STRUCTURE AND FUNCTION OF NUCLEIC ACIDS

核酸的结构和功能

• 批准号: 3484749
• 负责人: JOHN N ABELSON
• 金额: $ 59.81万
• 依托单位: CALIFORNIA INSTITUTE OF TECHNOLOGY
• 依托单位国家: 美国
• 财政年份: 1983
• 资助国家: 美国
• 起止时间: 1983-03-01 至 1991-11-30
• 项目状态: 已结题
• 来源: https://reporter.nih.gov/project-details/3484749
• 关键词: Escherichia coli; Saccharomyces; actins; bacterial RNA; bacterial genetics; bacteriophage T4; gene expression; genetic manipulation; genetic promoter element; genetic regulation; genetic transcription; messenger RNA; microorganism genetics; mutant; nucleic acid chemical synthesis; nucleic acid sequence; transfer RNA; virus RNA; virus genetics; virus infection mechanism; wheat

Eukaryotic genes contain introns which interrupt the continuity of the genetic information. Introns are removed from an RNA transcript of the gene by RNA splicing. This project continues an investigation of the mechanism of splicing of two kinds of RNA splicing in yeast: tRNA and mRNA. tRNA precursors are spliced in a two-step reaction. An endonuclease removes the intron and a ligase, requiring ATP, joins the exons together. The endonuclease will be purified to homogeneity. The mechanism by which it recognizes and cleaves the precursor will be studied. The ligase has already been purified to homogeneity. Further studies will explore its domain structure and the mechanism of the ligase reaction. Studies on a synthetic tRNA-Phe precursor will elucidate the role of secondary and tertiary structure of the mature domain in substrate recognition. mRNA precursors are spliced on a large particle called the spliceosome. Yeast mutants have been isolated called rna2-11 which define components of the spliceosome. The RNA gene products will be purified using an in vitro complementation assay. These products, once purified, can be used to define and characterize other RNA and protein components of the spliceosome. The spliceosome will be purified and characterized by electron microscopy and biochemical fractionation. The pathway by which it is assembled and disassembled will be determined. A possible role of hnRNPs in mRNA splicing will also be investigated.
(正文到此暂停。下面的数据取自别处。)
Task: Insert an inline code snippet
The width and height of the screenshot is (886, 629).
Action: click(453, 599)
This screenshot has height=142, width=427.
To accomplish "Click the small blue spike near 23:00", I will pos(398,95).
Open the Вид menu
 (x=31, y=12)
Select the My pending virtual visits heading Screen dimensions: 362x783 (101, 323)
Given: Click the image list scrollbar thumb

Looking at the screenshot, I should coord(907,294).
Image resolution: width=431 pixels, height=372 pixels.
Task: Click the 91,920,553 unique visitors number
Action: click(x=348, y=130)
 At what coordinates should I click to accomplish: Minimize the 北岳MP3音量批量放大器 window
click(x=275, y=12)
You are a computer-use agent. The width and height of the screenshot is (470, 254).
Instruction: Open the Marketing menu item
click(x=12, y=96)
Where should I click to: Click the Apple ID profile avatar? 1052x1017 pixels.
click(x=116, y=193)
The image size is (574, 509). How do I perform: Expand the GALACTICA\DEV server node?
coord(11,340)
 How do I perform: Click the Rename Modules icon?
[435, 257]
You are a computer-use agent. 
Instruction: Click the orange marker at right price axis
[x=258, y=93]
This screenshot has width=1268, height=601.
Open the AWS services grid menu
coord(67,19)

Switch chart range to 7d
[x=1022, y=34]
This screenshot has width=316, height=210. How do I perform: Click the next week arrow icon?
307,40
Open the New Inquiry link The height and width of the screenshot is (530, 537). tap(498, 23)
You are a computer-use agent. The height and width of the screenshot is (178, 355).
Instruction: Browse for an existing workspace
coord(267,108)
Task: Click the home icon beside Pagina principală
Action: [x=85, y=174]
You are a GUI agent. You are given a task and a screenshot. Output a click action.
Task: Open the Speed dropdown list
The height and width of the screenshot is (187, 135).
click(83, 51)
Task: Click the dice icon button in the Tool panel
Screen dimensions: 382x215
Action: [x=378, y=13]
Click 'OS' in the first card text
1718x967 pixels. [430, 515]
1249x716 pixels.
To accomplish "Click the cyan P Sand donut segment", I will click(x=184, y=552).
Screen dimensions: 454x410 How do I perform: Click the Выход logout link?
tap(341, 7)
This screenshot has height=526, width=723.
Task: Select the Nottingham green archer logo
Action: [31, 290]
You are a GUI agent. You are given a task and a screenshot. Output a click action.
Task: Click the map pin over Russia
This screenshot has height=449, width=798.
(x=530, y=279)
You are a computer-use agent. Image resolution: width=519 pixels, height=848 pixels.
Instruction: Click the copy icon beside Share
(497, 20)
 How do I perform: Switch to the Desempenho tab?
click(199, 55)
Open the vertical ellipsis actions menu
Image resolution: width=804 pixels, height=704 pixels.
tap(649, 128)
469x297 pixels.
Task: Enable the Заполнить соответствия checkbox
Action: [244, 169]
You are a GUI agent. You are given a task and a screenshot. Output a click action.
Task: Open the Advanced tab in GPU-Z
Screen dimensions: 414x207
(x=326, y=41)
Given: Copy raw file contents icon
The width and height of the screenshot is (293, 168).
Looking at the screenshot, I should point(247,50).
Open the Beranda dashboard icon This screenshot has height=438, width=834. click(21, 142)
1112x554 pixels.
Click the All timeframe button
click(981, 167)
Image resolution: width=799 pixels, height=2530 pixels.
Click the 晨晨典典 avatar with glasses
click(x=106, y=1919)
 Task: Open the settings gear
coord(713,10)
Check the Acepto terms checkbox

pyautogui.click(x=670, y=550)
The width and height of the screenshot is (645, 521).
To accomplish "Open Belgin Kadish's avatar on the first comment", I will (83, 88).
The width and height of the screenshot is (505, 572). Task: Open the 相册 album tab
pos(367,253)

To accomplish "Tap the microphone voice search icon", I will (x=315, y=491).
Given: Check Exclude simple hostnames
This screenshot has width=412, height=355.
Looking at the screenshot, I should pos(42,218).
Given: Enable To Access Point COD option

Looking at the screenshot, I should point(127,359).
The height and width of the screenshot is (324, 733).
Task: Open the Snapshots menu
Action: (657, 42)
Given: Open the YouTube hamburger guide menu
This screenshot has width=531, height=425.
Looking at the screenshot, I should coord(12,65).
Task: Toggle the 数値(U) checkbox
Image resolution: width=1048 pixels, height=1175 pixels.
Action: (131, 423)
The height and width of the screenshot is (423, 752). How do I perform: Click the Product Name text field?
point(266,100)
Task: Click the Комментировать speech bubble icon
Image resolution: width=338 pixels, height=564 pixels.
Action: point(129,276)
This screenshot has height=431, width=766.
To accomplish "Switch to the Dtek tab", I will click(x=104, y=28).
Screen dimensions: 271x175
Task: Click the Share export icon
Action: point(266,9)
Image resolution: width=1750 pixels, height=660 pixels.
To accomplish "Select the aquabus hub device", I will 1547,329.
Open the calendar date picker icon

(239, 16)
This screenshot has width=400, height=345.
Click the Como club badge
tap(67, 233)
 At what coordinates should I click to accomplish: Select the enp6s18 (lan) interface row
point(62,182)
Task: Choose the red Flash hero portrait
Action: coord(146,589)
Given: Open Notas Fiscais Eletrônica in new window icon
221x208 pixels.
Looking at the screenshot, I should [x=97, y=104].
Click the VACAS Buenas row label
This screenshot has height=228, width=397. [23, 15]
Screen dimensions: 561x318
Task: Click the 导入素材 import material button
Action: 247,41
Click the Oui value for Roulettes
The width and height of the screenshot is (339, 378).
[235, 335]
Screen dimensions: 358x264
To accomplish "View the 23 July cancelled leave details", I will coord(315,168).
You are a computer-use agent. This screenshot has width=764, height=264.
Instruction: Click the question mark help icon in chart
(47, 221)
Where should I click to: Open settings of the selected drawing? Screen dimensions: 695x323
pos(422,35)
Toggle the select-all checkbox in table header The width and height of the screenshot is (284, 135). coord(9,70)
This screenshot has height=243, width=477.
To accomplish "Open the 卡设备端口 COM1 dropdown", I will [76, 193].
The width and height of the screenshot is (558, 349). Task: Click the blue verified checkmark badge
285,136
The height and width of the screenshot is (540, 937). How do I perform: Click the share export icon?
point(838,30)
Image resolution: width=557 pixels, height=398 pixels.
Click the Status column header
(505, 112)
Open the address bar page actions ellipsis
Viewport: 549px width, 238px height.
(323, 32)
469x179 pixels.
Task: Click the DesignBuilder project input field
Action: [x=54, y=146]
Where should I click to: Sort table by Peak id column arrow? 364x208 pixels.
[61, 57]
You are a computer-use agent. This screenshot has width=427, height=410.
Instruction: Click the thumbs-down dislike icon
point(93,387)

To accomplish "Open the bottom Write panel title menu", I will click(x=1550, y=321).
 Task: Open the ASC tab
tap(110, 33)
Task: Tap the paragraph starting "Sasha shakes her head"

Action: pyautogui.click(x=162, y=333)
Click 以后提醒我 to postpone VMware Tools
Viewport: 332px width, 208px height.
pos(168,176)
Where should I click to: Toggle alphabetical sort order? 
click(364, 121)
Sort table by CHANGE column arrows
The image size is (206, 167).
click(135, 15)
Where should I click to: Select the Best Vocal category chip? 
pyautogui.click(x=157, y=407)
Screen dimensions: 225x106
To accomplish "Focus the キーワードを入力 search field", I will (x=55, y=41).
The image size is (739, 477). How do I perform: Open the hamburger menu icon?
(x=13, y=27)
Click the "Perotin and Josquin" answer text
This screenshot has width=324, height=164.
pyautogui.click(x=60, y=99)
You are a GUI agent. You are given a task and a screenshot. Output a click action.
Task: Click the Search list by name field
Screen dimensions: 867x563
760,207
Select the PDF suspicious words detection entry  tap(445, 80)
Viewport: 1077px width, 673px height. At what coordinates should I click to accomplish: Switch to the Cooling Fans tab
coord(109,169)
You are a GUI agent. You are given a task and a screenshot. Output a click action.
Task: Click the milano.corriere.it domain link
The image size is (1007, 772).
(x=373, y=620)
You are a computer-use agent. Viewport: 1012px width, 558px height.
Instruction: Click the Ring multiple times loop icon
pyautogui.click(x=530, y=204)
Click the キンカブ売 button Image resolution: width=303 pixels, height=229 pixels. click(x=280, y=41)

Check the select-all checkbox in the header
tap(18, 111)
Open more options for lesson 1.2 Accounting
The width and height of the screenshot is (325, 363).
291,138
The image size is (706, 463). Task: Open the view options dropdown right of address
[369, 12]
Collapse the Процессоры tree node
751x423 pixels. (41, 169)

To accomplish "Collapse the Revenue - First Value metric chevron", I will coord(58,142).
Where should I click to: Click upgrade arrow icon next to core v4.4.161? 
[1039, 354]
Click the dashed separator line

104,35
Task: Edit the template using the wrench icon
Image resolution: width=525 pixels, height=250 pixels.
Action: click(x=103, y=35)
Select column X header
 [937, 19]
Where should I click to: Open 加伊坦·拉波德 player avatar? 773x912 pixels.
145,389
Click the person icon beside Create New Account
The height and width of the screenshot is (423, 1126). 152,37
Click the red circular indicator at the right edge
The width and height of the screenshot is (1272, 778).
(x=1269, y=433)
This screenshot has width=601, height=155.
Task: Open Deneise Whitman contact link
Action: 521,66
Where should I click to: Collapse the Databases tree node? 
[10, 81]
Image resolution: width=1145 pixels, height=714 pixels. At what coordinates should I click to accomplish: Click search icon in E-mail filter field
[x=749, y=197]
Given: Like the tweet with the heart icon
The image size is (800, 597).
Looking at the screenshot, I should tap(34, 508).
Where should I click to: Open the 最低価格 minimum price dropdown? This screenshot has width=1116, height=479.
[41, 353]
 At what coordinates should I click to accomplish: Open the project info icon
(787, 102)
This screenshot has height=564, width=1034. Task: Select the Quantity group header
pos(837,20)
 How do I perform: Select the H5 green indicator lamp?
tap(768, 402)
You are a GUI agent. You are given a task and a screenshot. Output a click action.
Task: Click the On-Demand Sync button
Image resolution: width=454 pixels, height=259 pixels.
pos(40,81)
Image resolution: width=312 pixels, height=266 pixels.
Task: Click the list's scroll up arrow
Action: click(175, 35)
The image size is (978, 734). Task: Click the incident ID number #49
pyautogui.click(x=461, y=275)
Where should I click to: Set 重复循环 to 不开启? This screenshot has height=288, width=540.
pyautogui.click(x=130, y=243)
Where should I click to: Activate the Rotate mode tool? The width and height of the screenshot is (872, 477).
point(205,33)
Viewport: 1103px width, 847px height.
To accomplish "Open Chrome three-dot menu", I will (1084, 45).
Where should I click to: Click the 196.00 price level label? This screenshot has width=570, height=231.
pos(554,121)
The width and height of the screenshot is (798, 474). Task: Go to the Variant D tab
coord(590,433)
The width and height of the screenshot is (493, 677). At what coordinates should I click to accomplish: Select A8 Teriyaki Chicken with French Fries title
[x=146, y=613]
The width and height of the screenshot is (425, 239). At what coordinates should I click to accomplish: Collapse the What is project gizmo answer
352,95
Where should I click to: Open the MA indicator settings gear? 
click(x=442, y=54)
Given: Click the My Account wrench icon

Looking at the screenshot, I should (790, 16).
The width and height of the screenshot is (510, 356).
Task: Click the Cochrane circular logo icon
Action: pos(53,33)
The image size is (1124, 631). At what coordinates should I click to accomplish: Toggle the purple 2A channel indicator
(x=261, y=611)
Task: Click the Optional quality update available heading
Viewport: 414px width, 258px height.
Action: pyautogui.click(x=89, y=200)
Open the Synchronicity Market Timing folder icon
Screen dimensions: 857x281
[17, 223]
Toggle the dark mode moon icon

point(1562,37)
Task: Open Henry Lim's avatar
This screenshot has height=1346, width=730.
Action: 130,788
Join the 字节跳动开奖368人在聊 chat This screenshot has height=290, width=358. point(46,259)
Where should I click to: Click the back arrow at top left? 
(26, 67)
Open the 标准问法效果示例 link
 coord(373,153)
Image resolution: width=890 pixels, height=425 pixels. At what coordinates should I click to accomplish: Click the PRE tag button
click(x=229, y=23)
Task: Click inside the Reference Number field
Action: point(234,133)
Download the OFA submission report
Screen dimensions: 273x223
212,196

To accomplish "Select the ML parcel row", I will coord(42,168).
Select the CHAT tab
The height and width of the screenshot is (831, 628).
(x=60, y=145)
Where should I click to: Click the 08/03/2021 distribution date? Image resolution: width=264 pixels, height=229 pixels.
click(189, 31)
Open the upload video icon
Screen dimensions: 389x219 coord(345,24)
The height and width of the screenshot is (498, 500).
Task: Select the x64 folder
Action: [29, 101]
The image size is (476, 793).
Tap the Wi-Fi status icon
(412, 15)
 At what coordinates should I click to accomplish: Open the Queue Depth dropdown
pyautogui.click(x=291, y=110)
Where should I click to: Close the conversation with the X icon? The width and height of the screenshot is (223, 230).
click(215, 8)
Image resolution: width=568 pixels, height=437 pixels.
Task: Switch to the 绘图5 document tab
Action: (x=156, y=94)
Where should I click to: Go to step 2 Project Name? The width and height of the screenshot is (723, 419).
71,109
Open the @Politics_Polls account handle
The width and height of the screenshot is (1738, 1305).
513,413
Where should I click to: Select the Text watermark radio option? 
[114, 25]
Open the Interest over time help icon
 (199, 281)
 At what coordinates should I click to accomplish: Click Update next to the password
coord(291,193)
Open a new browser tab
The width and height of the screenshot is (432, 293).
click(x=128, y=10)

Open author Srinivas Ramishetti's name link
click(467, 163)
真核基因含有内含子， 遗传信息。 内含子从RNA转录本中去除， 通过RNA剪接。 该项目继续调查 酵母中两种RNA剪接的剪接机制：tRNA和mRNA。 tRNA前体在两步反应中剪接。 核酸内切酶 移除内含子，连接酶需要ATP将外显子连接在一起。 将核酸内切酶纯化至均一。 的机制 将研究它识别和切割前体。 连接酶具有 已经被提纯到同质化。 进一步的研究将探讨其 结构域结构和连接酶反应机理。 研究a 合成的tRNA-Phe前体将阐明第二和 底物识别中成熟结构域的三级结构。 mRNA前体在称为剪接体的大颗粒上剪接。 已经分离出称为rna 2 -11的酵母突变体，其定义了 剪接体 RNA基因产物将使用体外纯化方法纯化。 互补分析 这些产品，一旦纯化，可用于 定义和表征的其他RNA和蛋白质组分， 剪接体 剪接体将被纯化并表征为： 电子显微镜和生化分离。 它所通过的途径 是组装和拆卸将被确定。 可能发挥的作用 也将研究mRNA剪接中的hnRNP。